* YOUR OBJECTIVE:
Write out the part of the Bicentennial essay that begins at the words "International Expositions and" and stops after "history of architecture.", updating "landmark structures" to "notable buildings".
──────── DOCUMENT SEGMENT ────────
Denise Scott Brown and Robert Venturi

The Bicentennial Commemoration 1976


"The Bicentennial Commemoration 1976"
Denise Scott Brown and Robert Venturi
The Architectural Forum, October 1969








See also: The Benjamin Franklin Parkway Celebration for 1976

International Expositions and Fairs offer the world an amalgam of national aspirations, economic boosterism, gaudy self-aggrandizement and innovative architecture. Recently added to these have been high-sounding themes that begin "Man and . . . ," and a concern on the part of city fathers to use these occasions to manufacture urban real estate for later sale to developers. What remains of an Expo after a hundred years is some feeling for an epoch--what 1851 or 1939 felt like--and some landmark structures, like an Eiffel Tower or a Crystal Palace, known for their influence on the history of architecture.
──────── EXTRACTED RECORDS ────────
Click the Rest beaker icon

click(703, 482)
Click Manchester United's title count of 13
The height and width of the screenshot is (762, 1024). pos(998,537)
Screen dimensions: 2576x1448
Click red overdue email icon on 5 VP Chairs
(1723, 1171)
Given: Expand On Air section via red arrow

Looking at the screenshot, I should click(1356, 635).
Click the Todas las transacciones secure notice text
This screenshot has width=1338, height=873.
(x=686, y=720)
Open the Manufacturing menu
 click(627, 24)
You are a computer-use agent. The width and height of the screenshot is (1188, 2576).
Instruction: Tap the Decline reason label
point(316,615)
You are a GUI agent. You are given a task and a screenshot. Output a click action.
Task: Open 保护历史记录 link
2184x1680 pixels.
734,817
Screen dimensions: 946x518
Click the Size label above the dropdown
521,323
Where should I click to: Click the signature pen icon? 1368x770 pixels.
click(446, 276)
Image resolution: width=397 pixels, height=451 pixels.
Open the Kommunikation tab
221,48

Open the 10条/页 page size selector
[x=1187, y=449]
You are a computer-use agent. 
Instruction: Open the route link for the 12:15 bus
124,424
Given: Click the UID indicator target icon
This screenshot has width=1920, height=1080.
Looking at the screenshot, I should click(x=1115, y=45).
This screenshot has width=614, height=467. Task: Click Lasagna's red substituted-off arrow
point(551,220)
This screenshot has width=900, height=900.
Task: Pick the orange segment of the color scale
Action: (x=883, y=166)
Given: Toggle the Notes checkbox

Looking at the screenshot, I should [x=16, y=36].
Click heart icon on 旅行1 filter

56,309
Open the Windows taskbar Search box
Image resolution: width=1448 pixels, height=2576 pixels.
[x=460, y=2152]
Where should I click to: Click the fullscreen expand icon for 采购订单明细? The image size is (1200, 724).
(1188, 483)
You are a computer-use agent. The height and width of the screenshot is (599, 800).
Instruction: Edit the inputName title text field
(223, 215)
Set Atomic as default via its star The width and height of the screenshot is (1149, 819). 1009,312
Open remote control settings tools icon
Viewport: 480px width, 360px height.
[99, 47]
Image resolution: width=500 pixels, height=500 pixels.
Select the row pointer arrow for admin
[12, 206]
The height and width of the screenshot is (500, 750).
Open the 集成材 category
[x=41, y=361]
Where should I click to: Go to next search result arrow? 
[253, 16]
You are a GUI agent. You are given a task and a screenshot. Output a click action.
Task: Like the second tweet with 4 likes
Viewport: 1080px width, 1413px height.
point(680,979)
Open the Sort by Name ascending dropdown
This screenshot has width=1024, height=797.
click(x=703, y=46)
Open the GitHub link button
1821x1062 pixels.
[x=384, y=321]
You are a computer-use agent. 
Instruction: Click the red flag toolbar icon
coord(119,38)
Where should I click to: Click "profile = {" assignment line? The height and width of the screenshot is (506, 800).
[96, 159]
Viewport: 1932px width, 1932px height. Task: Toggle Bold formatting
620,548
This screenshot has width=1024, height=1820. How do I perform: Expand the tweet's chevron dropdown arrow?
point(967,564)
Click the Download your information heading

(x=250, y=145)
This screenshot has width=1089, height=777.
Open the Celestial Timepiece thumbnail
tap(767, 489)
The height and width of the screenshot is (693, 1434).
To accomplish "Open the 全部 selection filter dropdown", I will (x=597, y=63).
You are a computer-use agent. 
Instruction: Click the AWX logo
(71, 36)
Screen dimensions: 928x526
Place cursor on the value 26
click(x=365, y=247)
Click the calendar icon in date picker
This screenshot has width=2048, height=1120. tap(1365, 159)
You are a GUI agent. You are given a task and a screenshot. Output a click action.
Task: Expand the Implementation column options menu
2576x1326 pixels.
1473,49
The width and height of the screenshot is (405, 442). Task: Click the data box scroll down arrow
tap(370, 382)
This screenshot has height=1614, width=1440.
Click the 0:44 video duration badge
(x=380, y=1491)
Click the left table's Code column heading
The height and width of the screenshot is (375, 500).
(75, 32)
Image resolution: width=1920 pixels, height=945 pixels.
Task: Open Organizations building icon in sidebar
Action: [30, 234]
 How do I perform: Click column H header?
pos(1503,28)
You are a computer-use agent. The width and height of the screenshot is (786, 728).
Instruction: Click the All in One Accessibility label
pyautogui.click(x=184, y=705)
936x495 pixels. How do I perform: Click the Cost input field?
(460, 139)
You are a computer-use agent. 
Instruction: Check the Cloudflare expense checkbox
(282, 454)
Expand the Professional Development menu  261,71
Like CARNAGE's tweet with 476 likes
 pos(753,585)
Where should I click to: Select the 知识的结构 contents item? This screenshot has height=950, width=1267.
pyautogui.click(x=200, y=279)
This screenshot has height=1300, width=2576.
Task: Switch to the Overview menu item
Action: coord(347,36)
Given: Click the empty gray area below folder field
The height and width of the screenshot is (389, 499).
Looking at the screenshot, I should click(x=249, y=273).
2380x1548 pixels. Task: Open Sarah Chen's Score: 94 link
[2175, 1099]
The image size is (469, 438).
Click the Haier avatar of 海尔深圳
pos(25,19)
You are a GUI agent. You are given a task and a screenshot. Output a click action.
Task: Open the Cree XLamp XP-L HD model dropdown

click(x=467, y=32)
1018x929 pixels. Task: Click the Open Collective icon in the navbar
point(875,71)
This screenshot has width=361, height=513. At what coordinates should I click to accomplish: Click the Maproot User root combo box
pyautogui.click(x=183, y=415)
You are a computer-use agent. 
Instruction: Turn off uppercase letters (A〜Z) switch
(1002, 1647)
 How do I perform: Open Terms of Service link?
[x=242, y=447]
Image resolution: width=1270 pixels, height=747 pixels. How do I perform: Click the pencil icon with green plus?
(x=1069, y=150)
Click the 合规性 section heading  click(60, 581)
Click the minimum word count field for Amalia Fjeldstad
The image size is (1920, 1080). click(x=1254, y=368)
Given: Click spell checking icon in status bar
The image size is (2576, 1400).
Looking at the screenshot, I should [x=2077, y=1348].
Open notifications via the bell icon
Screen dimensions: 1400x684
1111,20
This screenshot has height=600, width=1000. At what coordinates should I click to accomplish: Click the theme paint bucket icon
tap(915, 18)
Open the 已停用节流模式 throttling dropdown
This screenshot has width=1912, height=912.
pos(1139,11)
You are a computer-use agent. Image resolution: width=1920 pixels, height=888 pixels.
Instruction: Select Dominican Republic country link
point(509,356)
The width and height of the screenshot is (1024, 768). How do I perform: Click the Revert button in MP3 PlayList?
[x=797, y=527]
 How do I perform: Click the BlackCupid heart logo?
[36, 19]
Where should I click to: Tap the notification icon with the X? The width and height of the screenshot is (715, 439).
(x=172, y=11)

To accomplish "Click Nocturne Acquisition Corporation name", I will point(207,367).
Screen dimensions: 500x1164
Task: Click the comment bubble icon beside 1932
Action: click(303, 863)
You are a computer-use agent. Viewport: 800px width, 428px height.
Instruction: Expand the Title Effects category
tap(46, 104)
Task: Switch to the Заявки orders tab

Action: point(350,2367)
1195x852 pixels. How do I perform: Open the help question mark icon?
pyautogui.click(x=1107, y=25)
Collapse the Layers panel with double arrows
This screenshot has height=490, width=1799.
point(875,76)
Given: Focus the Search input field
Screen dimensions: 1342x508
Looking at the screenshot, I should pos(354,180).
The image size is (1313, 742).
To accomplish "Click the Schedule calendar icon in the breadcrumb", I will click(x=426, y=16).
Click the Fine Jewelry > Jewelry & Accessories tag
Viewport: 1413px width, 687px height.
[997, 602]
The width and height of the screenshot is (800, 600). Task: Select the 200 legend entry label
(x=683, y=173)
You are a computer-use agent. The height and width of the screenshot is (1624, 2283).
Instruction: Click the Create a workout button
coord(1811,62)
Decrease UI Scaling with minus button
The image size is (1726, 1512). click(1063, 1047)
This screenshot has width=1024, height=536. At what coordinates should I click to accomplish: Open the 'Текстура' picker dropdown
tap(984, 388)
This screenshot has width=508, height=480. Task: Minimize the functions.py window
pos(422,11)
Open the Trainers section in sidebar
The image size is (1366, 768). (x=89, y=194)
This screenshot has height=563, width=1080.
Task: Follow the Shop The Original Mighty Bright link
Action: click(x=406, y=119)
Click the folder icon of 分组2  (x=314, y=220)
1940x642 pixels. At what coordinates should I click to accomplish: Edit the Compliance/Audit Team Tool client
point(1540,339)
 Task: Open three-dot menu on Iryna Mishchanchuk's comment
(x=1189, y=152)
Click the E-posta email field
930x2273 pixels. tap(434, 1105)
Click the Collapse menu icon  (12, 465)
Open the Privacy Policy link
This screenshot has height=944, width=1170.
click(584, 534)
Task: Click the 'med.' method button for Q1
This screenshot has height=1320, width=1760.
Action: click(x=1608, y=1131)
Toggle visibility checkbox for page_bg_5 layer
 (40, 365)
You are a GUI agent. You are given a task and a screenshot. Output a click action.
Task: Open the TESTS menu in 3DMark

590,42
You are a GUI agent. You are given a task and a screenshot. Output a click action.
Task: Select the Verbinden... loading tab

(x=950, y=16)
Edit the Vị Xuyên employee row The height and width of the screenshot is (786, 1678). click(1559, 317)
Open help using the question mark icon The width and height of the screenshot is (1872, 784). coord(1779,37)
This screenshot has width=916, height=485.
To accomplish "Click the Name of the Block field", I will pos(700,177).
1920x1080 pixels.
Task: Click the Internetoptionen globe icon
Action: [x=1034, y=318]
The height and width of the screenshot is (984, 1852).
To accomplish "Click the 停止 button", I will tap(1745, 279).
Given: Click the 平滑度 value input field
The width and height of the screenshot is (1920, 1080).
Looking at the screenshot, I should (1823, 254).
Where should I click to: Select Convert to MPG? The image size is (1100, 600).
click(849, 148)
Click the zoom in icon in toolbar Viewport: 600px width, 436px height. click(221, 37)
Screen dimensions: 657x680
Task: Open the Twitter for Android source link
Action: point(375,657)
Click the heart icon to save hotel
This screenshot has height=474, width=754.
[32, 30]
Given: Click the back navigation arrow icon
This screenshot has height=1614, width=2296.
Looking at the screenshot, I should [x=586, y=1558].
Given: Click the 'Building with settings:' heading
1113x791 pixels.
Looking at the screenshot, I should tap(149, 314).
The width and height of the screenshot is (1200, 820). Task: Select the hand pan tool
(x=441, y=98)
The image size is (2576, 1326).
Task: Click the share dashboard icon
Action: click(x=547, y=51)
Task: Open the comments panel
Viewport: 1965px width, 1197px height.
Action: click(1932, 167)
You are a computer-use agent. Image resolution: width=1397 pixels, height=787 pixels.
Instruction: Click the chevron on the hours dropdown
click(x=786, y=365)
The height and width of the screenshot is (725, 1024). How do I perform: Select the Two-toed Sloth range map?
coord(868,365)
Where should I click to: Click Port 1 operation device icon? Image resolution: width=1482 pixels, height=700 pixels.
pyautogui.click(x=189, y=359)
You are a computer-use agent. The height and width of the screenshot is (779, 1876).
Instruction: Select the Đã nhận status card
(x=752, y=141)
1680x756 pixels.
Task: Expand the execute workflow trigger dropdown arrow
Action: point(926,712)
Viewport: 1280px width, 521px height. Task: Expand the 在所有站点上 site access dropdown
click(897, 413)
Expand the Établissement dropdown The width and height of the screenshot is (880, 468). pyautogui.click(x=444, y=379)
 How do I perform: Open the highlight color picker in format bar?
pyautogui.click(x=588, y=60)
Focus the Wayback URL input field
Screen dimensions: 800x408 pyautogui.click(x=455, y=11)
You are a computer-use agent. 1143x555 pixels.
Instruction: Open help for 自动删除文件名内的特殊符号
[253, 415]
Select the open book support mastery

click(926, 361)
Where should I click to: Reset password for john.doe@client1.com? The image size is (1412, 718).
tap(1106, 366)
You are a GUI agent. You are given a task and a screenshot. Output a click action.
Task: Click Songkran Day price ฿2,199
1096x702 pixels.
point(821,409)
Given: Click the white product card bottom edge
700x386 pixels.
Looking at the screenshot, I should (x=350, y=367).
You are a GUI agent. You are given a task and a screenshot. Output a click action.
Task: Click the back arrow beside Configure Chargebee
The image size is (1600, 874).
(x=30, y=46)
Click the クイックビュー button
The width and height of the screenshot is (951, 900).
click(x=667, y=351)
────────
* OUTPUT:
International Expositions and Fairs offer the world an amalgam of national aspirations, economic boosterism, gaudy self-aggrandizement and innovative architecture. Recently added to these have been high-sounding themes that begin "Man and . . . ," and a concern on the part of city fathers to use these occasions to manufacture urban real estate for later sale to developers. What remains of an Expo after a hundred years is some feeling for an epoch--what 1851 or 1939 felt like--and some notable buildings, like an Eiffel Tower or a Crystal Palace, known for their influence on the history of architecture.